The Jim Thompson House (18), at the north end of Soi Kasemsan 2 (00 66 2 216 7368; jimthompsonhouse.com), is the former home of an American CIA agent who fell in love with Siam during a wartime tour of duty and stayed on to live in some style. He made a fortune selling Thai silk to the West, after taking a sample to the editor of Vogue, and used the money to buy up six traditional Thai houses, which he relocated to a genteel canal-side site, knocked together and made his home.

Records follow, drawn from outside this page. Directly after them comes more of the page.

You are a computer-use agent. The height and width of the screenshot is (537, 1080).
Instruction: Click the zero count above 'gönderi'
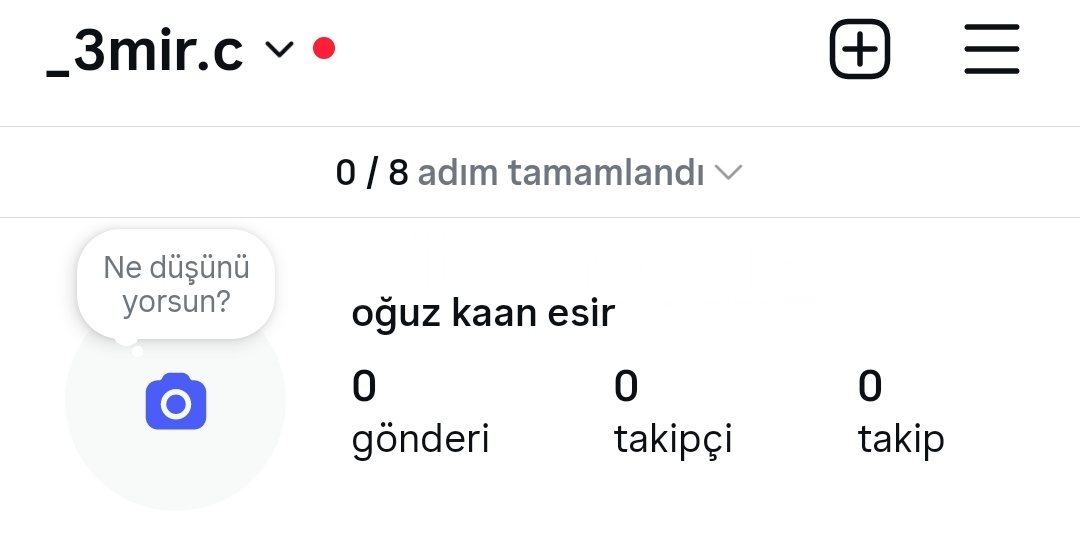point(364,386)
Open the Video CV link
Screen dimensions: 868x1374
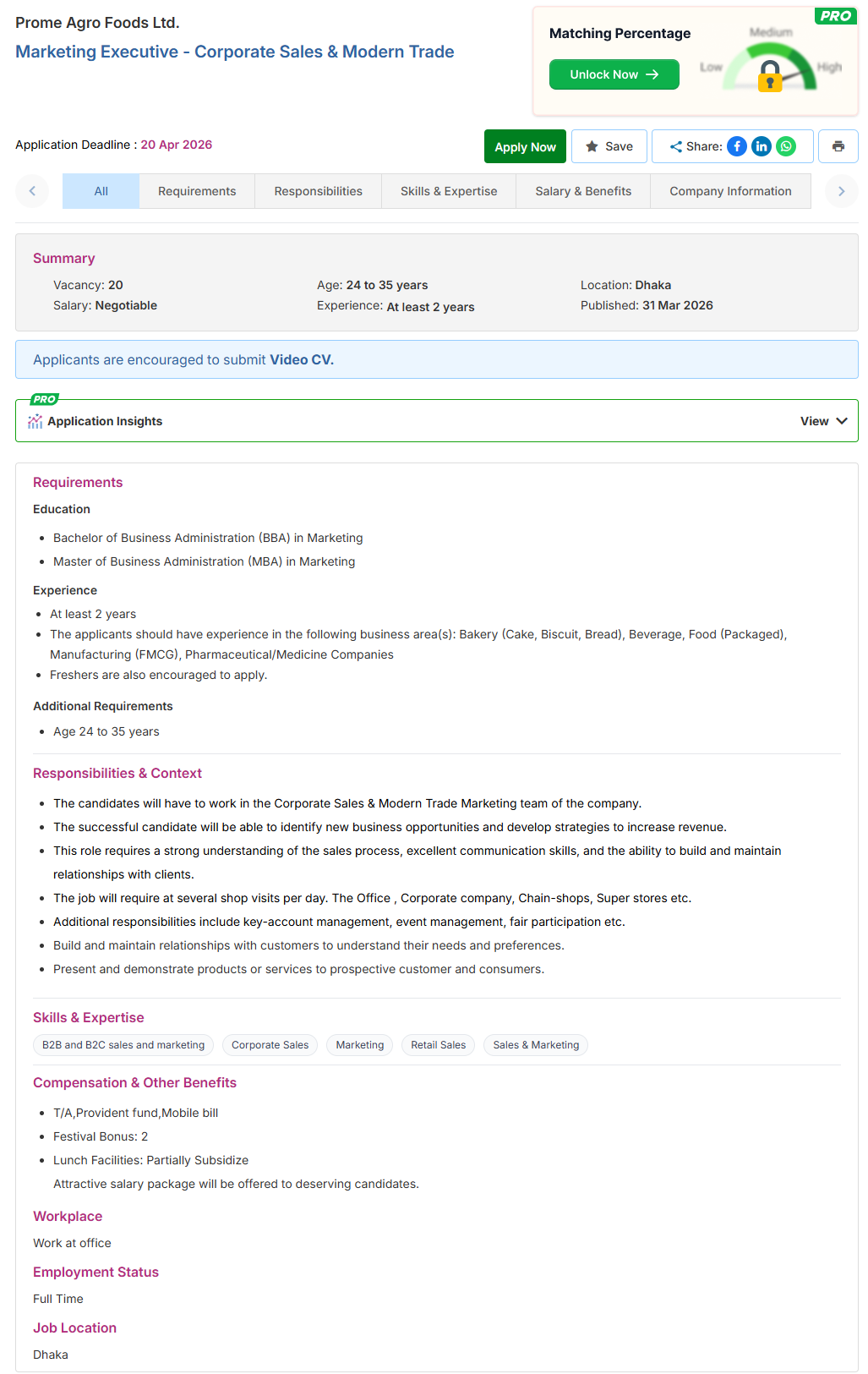point(302,359)
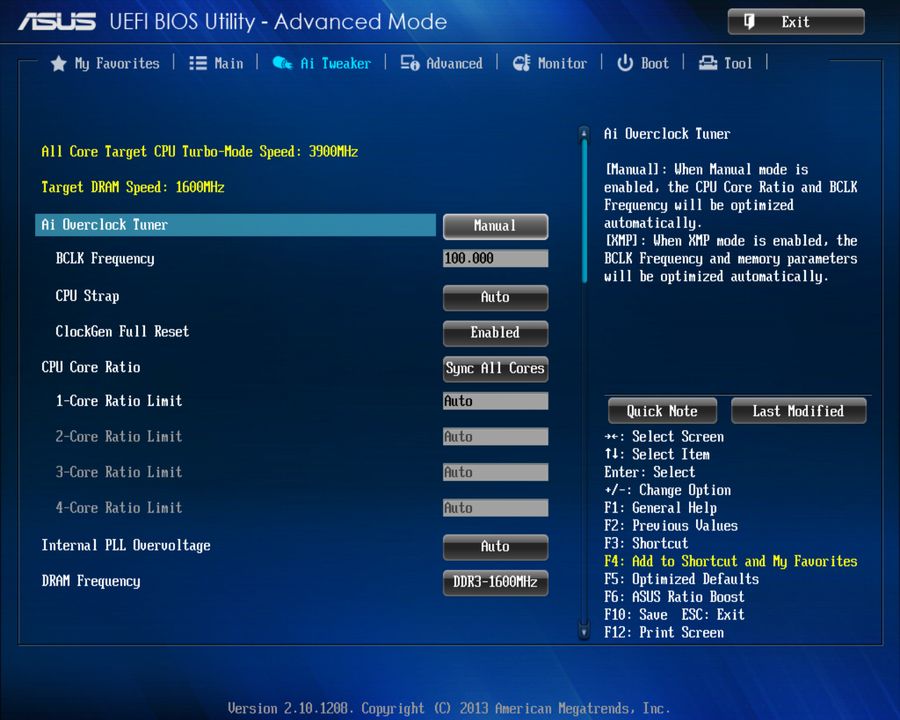Viewport: 900px width, 720px height.
Task: Select the Monitor display icon
Action: (523, 62)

The first-floor entertaining rooms evoke the atmosphere of louche expatriate life. Thompson disappeared in Malaysia's Cameron Highlands on Easter Sunday 1967: his body has never been found. Tours run 9am-5pm daily, 100 baht (£2).



A walk in the park



When it all gets too much, head north to Dusit Park – a calm, elegant, spacious area where many government departments are based. Admire the Vimanmek Palace (19), built by King Rama V as a summer retreat and inspired by his visits to Europe. Or drop into the zoo (20), open 8am-6pm daily, 100 baht (£2).



The icing on the cake



If you started the day with a massage, end it the same way. A shoulder or foot rub is a part of the daily routine for many Thai people, and costs as little as 200 baht (£4) for 30 minutes. Parlours with rows of recliners in the window can be found on almost every street, and the standard is high.



A memorable alternative treatment is offered by the fish tanks of Khao San Road (2): a shoal of tiny gara rufa fish will nibble the dead skin off your feet. 100 baht (£2) will buy you 30 minutes, though I lasted only five.